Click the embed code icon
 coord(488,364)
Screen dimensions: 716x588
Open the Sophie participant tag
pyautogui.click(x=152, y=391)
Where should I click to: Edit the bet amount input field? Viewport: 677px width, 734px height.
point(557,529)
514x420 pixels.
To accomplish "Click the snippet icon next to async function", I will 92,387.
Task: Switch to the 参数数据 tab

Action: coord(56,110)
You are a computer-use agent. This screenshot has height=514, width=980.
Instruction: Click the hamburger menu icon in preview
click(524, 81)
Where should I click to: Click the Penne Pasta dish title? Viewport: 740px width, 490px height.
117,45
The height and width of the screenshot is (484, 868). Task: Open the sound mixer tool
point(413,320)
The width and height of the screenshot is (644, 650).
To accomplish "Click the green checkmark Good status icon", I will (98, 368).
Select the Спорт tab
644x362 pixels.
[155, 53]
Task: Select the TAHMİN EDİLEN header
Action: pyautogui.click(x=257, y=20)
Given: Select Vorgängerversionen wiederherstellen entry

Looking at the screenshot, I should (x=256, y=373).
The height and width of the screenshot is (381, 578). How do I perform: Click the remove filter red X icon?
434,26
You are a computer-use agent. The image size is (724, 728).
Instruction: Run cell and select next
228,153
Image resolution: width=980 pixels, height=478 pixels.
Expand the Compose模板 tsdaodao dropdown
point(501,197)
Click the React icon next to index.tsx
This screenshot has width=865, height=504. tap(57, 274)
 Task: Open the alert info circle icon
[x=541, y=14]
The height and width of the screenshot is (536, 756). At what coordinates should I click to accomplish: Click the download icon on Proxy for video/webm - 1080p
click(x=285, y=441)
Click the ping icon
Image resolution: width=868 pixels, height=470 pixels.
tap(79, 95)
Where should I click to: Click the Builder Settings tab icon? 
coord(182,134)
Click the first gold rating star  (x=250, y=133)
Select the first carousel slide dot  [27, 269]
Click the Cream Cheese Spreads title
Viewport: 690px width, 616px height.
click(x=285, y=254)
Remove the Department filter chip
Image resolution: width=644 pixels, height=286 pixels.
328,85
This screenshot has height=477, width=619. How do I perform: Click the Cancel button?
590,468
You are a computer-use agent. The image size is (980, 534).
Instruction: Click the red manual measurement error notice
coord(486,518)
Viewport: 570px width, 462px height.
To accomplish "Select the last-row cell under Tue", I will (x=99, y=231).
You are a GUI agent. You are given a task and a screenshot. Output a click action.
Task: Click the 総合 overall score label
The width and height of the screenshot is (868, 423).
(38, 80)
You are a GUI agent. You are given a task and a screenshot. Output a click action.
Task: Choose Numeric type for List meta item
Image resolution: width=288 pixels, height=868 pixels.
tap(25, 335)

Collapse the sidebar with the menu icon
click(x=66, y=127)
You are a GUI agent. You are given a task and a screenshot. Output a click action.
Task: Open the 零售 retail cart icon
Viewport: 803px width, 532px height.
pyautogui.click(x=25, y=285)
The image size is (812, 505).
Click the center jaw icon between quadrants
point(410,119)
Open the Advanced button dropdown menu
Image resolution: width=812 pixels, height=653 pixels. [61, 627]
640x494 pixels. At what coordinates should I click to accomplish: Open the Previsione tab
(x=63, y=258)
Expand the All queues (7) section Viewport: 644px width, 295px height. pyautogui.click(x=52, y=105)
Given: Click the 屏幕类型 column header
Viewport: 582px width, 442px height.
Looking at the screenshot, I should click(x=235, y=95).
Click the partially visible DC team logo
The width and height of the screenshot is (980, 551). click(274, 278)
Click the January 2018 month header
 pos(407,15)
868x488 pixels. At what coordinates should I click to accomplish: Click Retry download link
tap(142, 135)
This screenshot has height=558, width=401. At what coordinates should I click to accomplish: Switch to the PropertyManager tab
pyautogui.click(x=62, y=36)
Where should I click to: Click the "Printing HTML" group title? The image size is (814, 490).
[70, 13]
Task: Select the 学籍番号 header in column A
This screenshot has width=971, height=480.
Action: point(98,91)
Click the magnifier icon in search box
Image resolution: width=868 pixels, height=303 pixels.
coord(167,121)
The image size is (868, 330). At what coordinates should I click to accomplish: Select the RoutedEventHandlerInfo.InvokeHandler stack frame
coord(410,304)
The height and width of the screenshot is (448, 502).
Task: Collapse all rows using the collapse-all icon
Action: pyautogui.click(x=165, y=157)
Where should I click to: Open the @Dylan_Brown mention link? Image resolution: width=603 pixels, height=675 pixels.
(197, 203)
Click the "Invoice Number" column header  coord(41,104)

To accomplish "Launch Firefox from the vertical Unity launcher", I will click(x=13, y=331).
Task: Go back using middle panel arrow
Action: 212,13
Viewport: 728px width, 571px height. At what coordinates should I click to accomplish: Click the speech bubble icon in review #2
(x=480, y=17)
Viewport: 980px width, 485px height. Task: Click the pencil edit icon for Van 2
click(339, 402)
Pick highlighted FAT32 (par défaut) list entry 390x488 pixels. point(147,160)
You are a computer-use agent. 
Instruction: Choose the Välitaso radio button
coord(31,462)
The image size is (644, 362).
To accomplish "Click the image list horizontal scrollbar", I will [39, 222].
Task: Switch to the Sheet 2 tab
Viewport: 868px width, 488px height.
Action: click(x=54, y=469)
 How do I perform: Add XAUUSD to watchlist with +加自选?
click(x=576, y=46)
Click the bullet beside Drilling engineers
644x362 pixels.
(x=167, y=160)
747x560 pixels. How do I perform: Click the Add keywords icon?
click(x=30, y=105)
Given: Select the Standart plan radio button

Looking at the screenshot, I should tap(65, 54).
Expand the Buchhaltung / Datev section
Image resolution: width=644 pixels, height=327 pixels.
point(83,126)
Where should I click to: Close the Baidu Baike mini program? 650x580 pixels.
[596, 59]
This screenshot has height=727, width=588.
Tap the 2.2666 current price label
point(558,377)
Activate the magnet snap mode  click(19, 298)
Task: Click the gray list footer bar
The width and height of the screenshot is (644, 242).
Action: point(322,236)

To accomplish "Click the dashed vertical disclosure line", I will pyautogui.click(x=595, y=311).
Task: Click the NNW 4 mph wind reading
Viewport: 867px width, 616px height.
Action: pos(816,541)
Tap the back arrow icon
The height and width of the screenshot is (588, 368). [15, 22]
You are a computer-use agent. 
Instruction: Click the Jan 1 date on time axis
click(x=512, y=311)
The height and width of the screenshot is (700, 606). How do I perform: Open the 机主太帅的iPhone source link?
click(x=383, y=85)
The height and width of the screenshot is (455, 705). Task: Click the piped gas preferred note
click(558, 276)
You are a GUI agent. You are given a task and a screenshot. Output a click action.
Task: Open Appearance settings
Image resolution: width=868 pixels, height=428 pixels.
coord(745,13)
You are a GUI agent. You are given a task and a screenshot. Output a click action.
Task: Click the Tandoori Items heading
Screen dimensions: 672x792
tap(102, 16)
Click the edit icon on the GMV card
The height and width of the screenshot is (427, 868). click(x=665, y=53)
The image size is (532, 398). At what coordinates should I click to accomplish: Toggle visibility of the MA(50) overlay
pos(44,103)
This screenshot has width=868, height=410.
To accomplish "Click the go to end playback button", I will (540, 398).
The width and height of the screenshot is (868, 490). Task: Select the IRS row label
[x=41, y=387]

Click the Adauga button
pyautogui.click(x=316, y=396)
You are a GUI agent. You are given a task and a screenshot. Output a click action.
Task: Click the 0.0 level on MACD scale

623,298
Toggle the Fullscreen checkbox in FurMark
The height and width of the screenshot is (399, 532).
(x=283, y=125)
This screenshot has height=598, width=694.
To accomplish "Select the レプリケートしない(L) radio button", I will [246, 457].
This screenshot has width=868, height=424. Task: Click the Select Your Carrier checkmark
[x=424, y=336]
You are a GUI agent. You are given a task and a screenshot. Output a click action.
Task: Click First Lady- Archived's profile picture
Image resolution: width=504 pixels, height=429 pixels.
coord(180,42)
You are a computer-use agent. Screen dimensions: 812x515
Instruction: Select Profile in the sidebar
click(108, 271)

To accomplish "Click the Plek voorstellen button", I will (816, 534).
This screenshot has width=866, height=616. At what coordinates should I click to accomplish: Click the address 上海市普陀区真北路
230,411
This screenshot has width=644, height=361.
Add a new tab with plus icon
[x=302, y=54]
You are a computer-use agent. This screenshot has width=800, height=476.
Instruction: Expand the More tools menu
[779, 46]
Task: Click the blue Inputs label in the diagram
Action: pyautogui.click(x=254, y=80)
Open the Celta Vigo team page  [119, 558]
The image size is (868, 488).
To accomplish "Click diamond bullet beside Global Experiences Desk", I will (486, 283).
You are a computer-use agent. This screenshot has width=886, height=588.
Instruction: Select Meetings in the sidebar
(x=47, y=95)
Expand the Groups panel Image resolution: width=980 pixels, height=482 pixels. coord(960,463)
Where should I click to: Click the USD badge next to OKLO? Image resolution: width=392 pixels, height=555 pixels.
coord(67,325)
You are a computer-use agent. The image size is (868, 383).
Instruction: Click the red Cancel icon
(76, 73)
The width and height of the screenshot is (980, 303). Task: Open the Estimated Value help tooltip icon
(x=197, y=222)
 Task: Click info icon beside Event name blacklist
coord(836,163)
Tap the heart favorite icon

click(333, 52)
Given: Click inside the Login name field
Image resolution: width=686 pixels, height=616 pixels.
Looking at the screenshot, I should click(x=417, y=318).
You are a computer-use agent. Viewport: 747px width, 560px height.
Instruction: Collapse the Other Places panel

================================

» EXERCISE GOAL: Within the data, how many lines hold the word "column"? State the number alone.

» SOLUTION FOR THIS EXERCISE: 3